I started getting symptoms again about 2 months ago.
After covid delays, blood tests and visits with the gp I’ve finally spoken to the neurologist who has booked an mri but I’ve not had the appointment through yet.
In that time my symptoms have started to fade away and will possibly be gone by the time I finally get an mri.
Since this is not the first time and I kinda saw it coming I’m pretty sure that I do in fact have MS and knew this was a tricking clock and going to happen eventually.
If symptoms are fading away for now will anything still show up on my mri? Or will I go back to diagnosis limbo?
sorry i doubt anyone can answer that truthfully. I think its all a waiting game. dont just put MS in the frame it can be other things. no one can second guess results.
not helpful I know but i have had so many tests and eventually when i had given up i got diagnosed lol. x
The answer is no one knows. It’s a case of waiting until the MRI is over and the neurologist pronounces.
But, if it is MS and you have indeed had a relapse, any demyelinating lesions will show up on MRI. They won’t vanish. Lesions of different ages (ie historic evidence and new inflammatory attacks) do not tend to vanish.
This is of course prejudging the results. And that is something you really can’t afford to do. The reason it’s a bad idea to decide it ‘must be’ MS because of your history is that if the neurologist says it’s not, you’ll be flung back into limbo.

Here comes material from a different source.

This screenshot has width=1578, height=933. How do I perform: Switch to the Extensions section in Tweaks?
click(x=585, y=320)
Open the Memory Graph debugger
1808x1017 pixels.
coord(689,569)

While no one (sensible) wants an MS diagnosis, the fact is that if you’ve steeled yourself for that, a negative result can be utterly dispiriting. Living with unexplained symptoms isn’t nice, we all know that. But preparing yourself for a diagnosis that doesn’t come can throw a person into depression.

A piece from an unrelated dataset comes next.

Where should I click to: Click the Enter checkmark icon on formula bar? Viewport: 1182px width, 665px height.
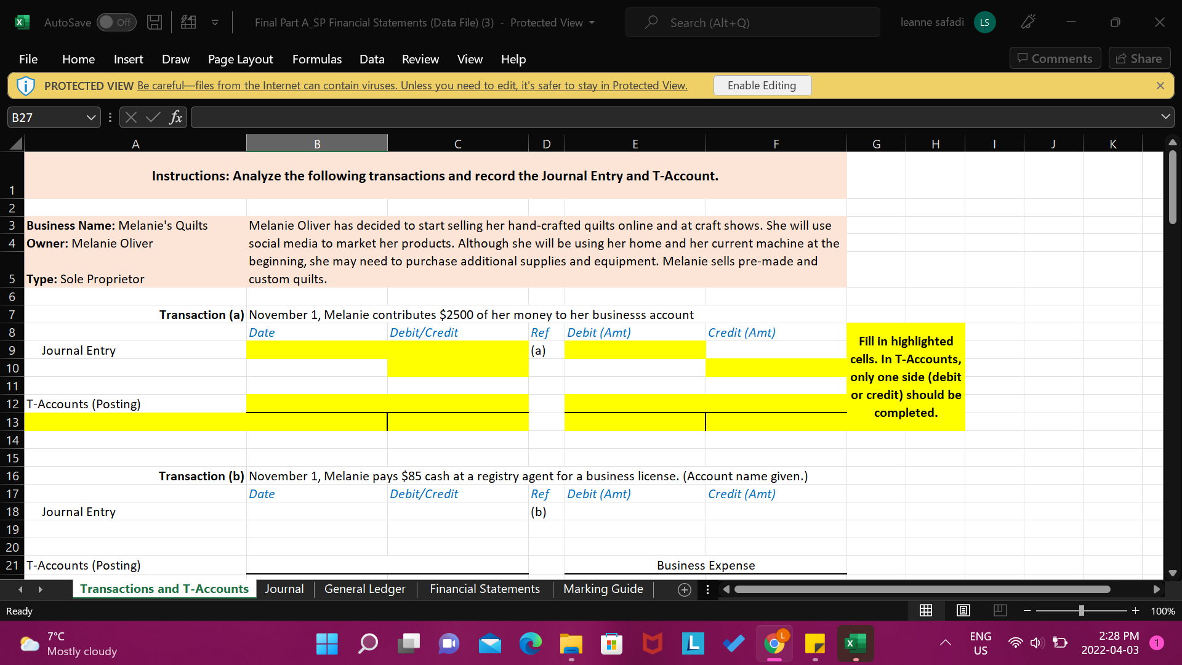pyautogui.click(x=153, y=117)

Try to live your life while your symptoms fade as though there’s nothing wrong. If in the meantime you get any new symptoms that could be neurological, go back to the neurologists secretary and see if you can persuade them to try and hurry the MRI up.

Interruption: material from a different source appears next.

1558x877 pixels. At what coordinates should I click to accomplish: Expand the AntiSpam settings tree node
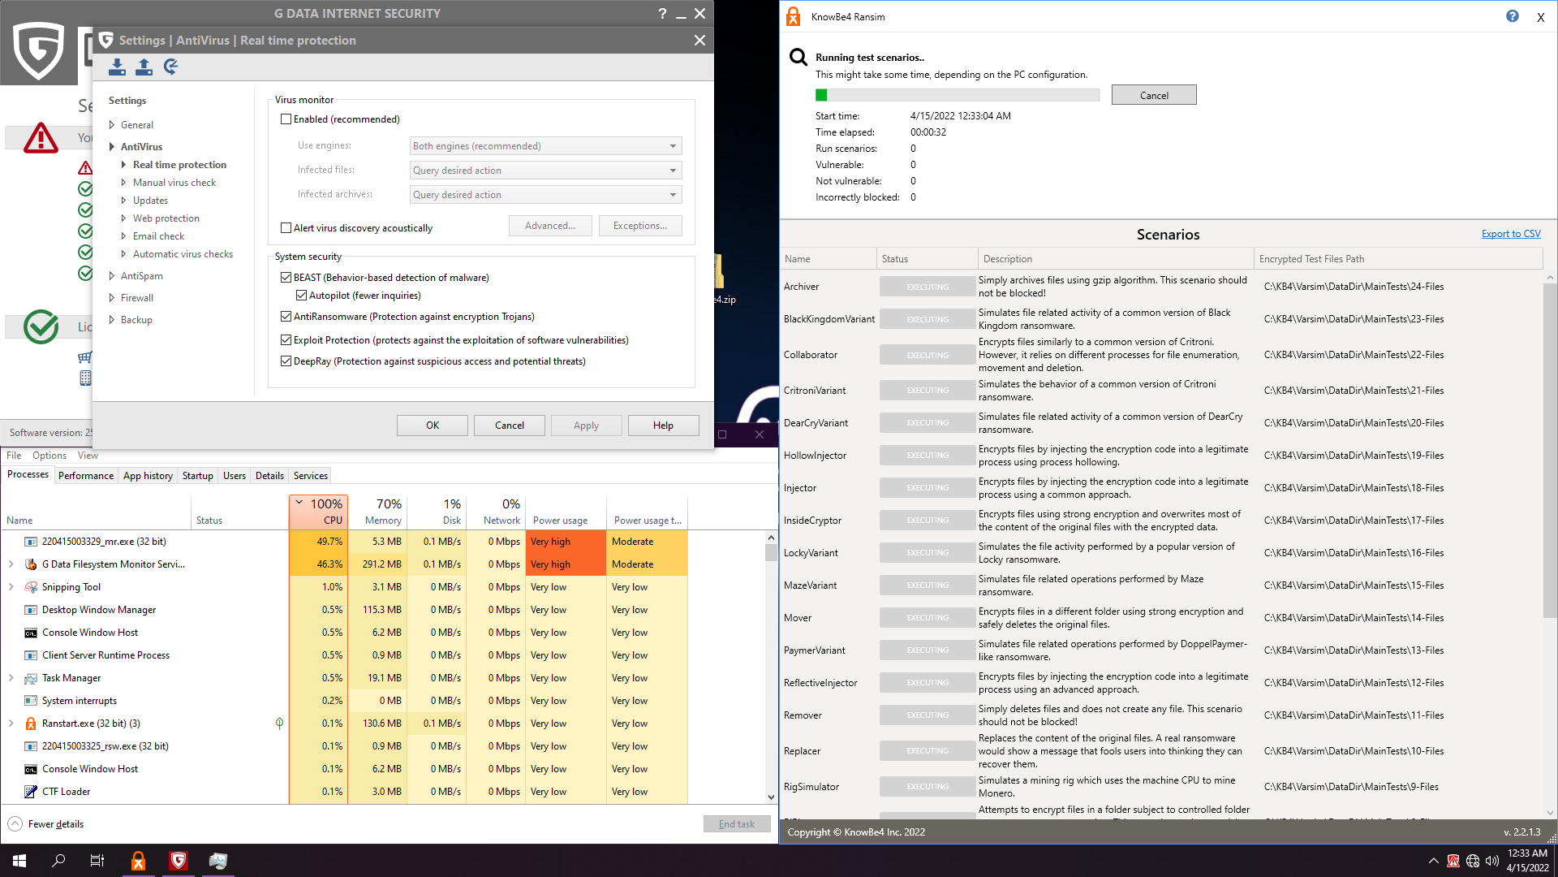(112, 276)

Meanwhile, we’re quite good at being sounding boards for worries and fears. So if you need friendly virtual ears, keep posting on here!
If the symptoms have been caused by new lesions of a type visible on MRI, then even if the symptoms have faded away by the time the new MRI is done, then they are likely to be still visible on an MRI. However should they decide to use contrast which they use to show up active lesions, then it is likely that any new ones will not be still enhancing and not showing as still active - they stop enhancing after about 1 month. They’ll do the standard Flair MRI and other types as a matter of course though so don’t worry if they don’t use contrast. By comparing your old and new MRI they would be able to pick up newer lesions anyway and for this reason they probably won’t use contrast as you have an old MRI scan to compare.
Lesions can disappear over time though. Sometimes that is good news - they have healed. Sometimes it is bad news - they have atrophied. However in 2 months any new ones are unlikely to have atrophied. That takes a long time. Your old lesions may still be visible or they may have disappeared over the 7 years - but again your original MRI is proof they existed.
Thank you. My main symptoms were at the end of April and start of May.
It’s now sporadic and mild. My MRI with contrast is booked for July 23rd.
I just feel like a crazy person with invisible symptoms and no one gets how I feel. Then I’ll go to the mri and they’ll be like - what are you wasting our time?
Of course I want me to be fine. No problems is great but I do want answers.